Work task -
Provide the count of lines below that include the word "Chamber", without any accompanying remarks.

Data shown -
▶
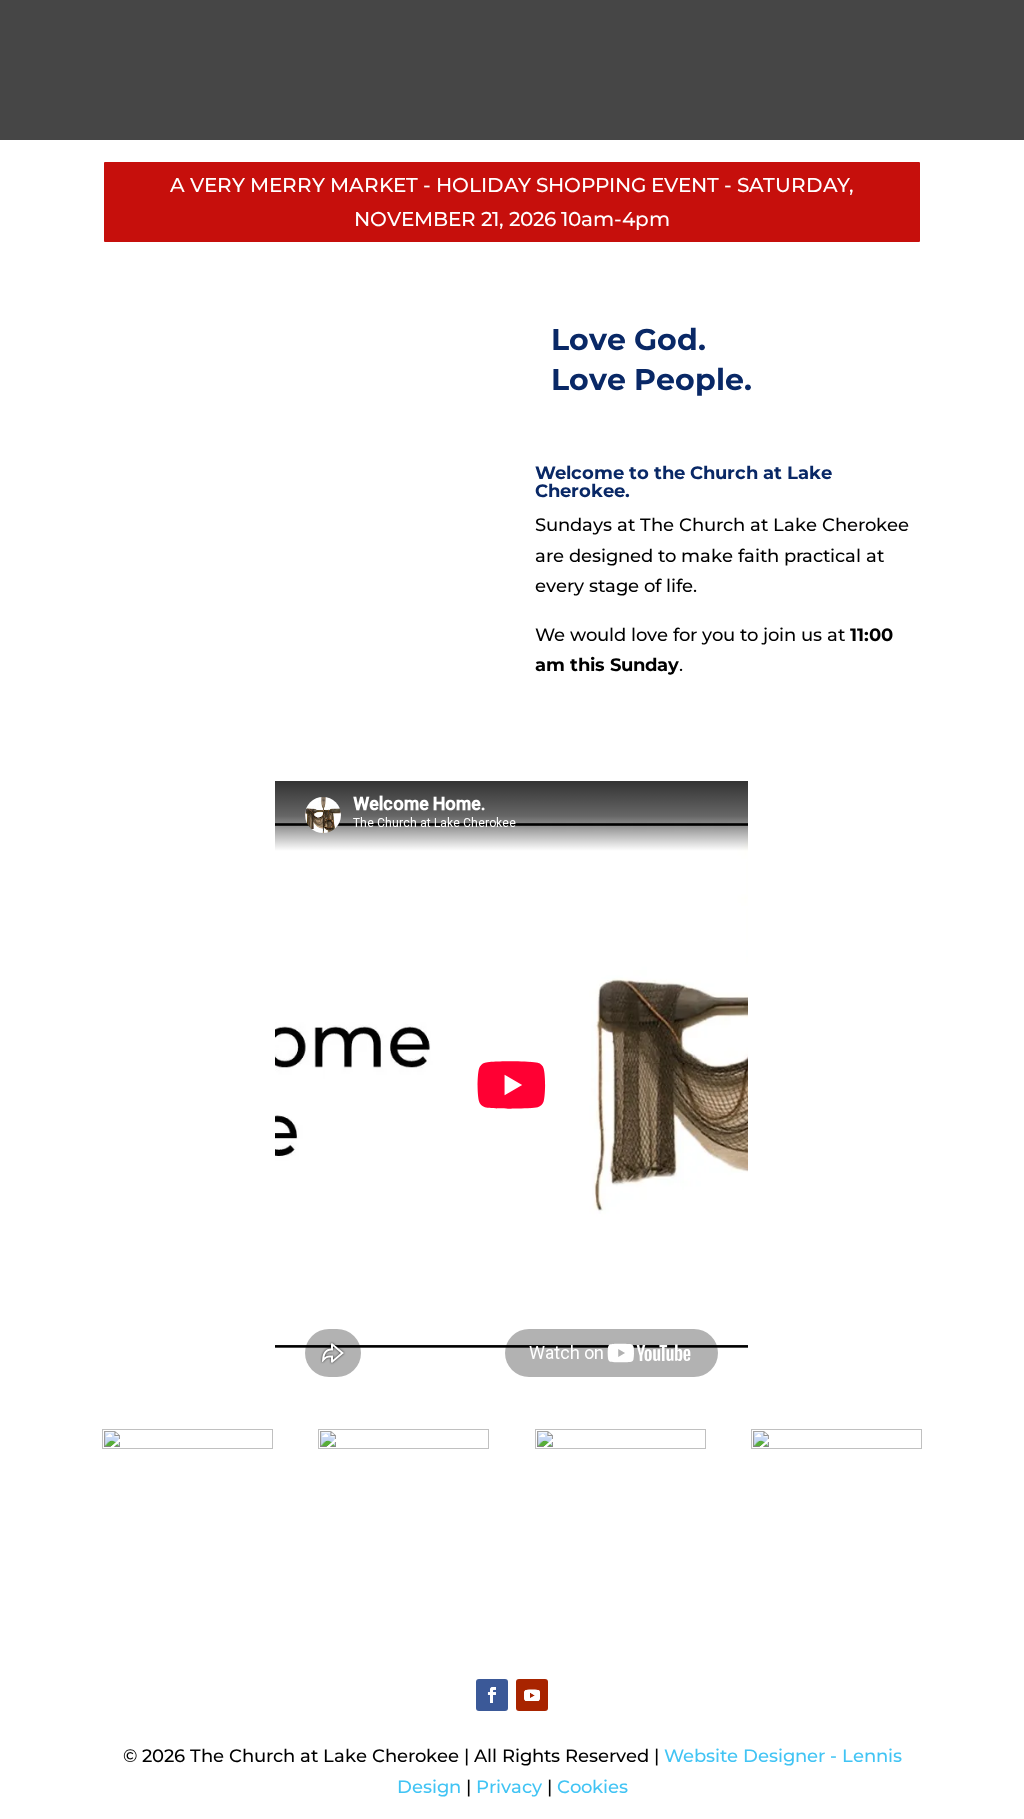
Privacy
◀
▶
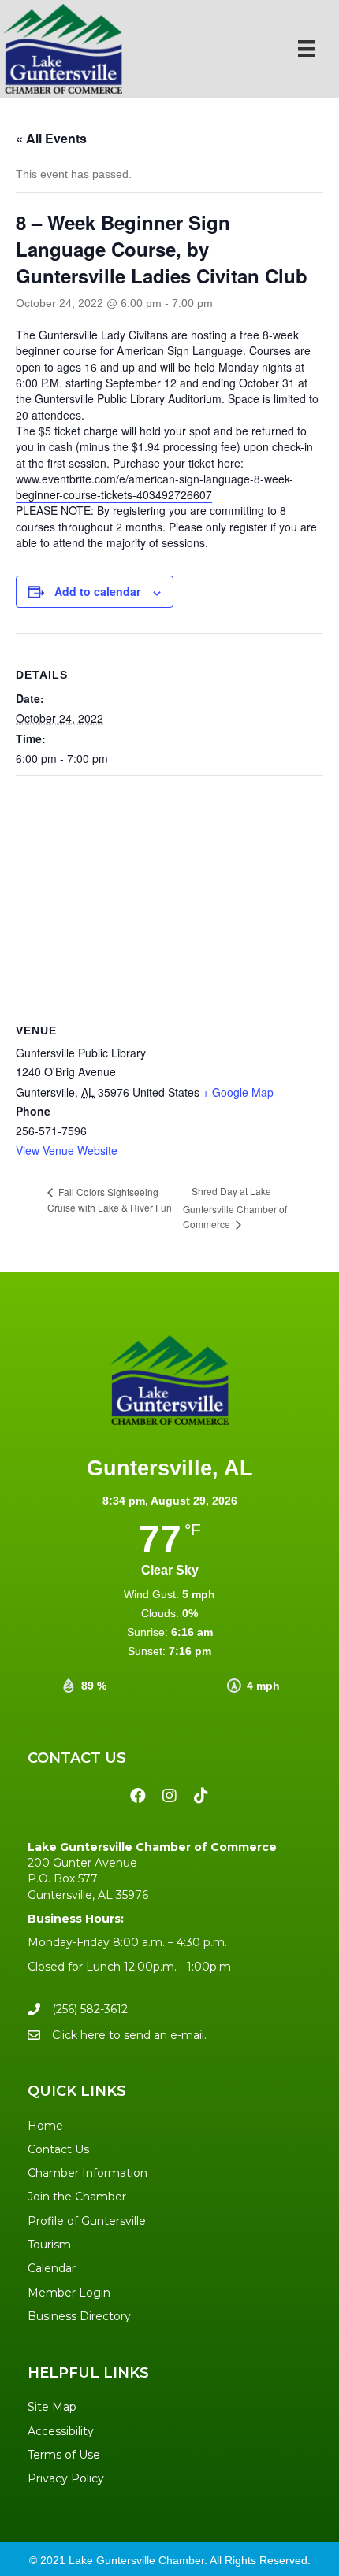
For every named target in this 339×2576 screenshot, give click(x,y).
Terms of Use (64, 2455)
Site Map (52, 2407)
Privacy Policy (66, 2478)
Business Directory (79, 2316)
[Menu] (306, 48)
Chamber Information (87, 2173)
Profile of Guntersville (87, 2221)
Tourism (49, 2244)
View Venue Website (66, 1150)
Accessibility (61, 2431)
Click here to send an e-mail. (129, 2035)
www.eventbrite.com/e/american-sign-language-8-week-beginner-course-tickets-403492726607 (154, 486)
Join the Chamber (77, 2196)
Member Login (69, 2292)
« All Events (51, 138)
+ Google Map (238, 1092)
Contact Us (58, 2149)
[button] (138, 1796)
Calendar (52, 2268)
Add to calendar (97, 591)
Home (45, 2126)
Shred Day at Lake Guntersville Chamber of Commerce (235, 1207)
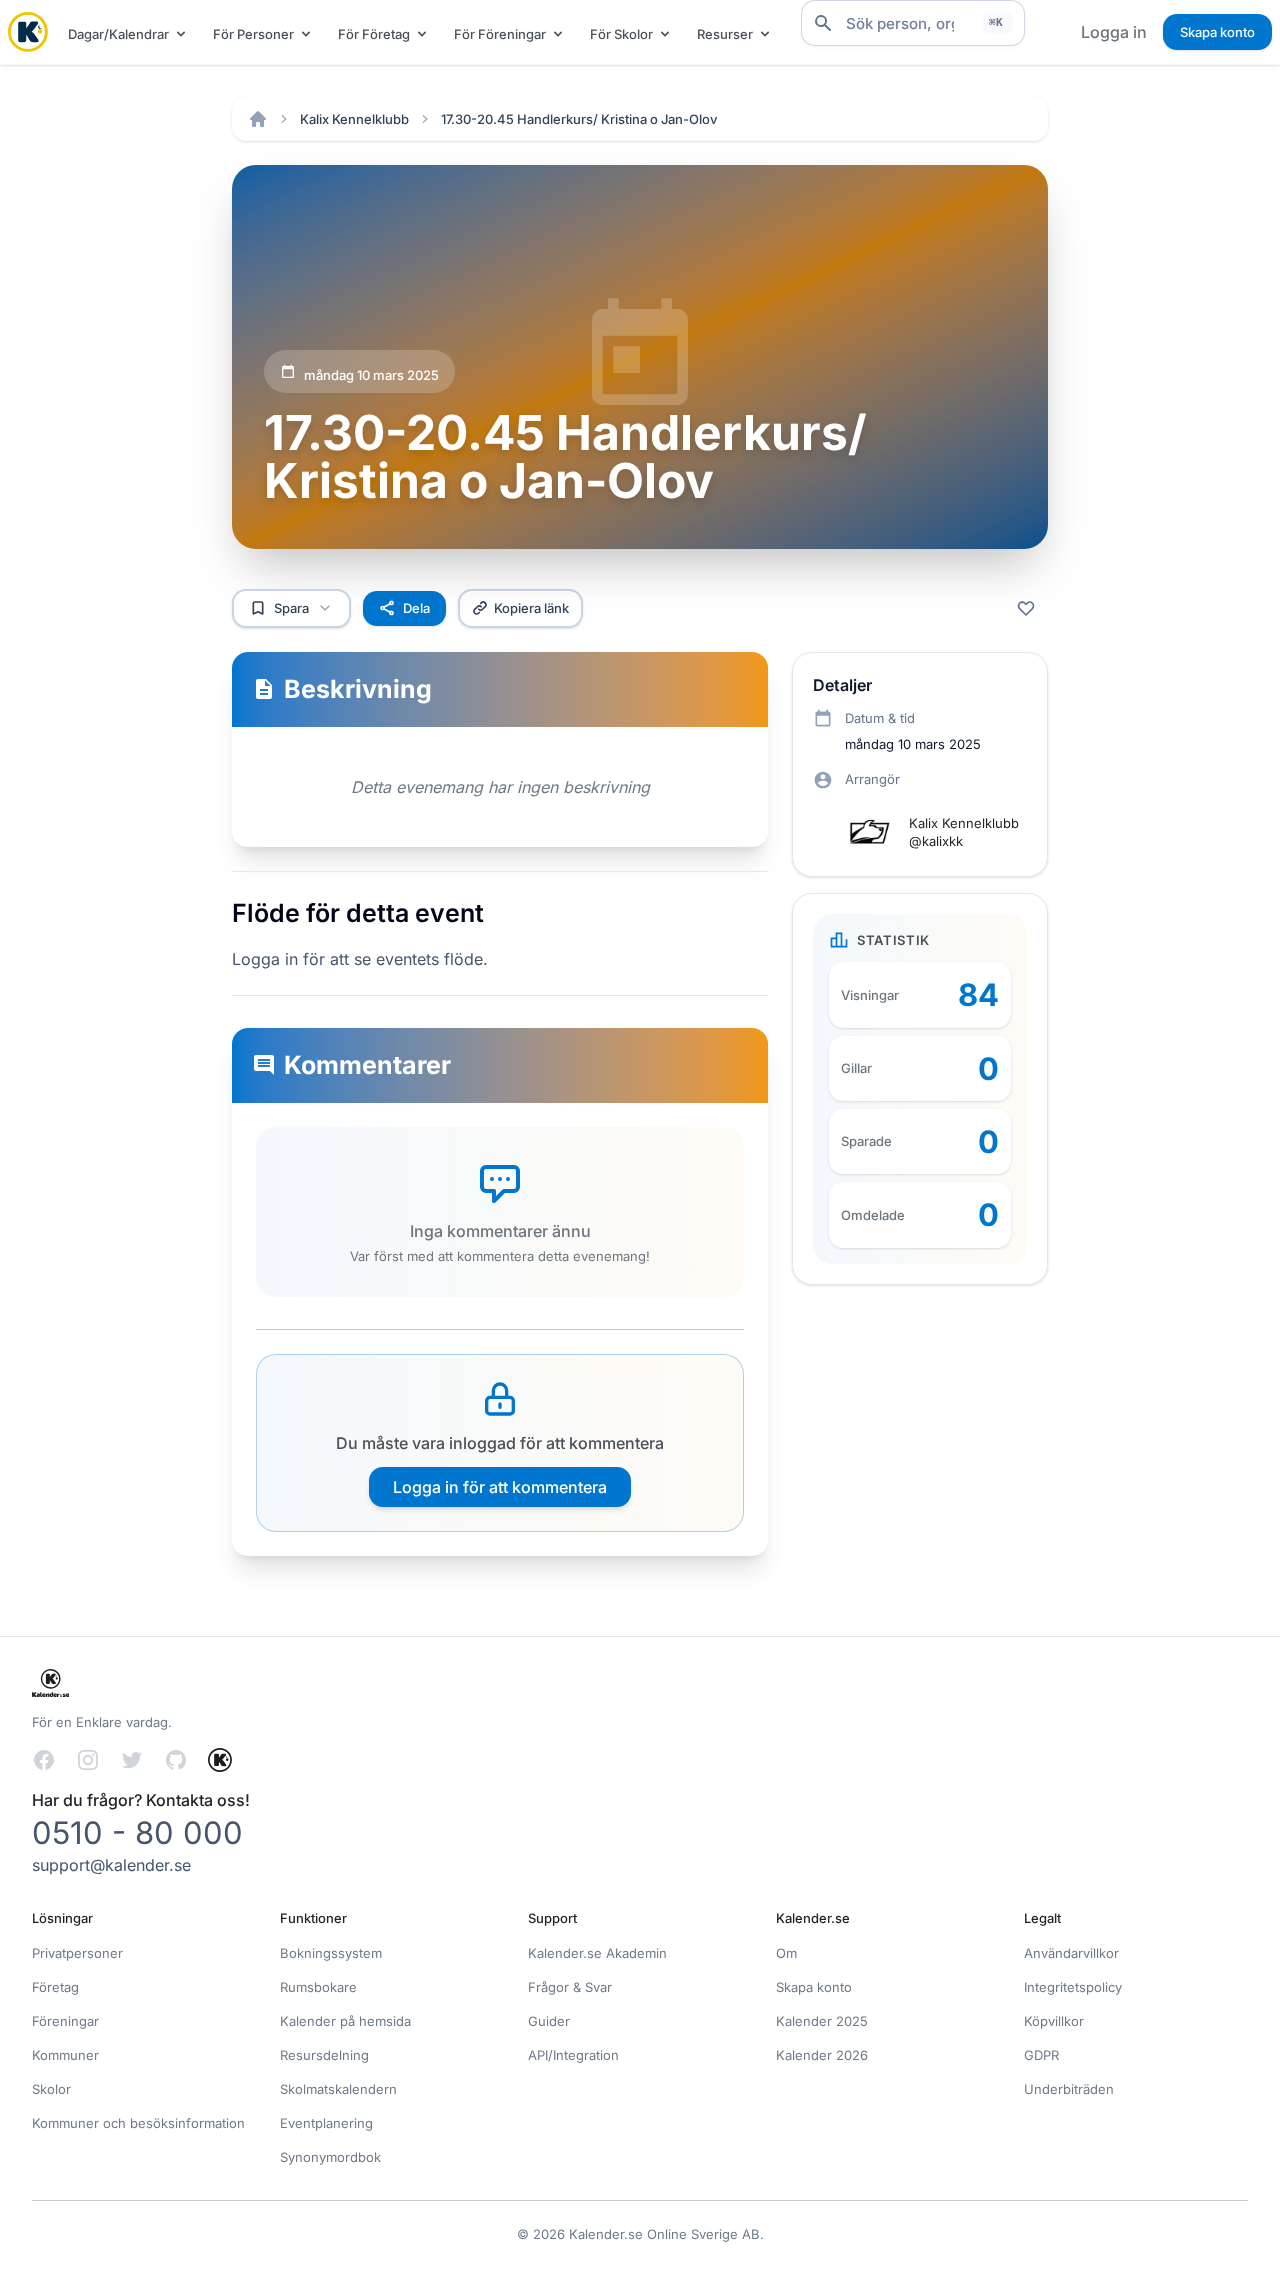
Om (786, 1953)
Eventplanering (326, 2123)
◀
Solution for this exercise -
3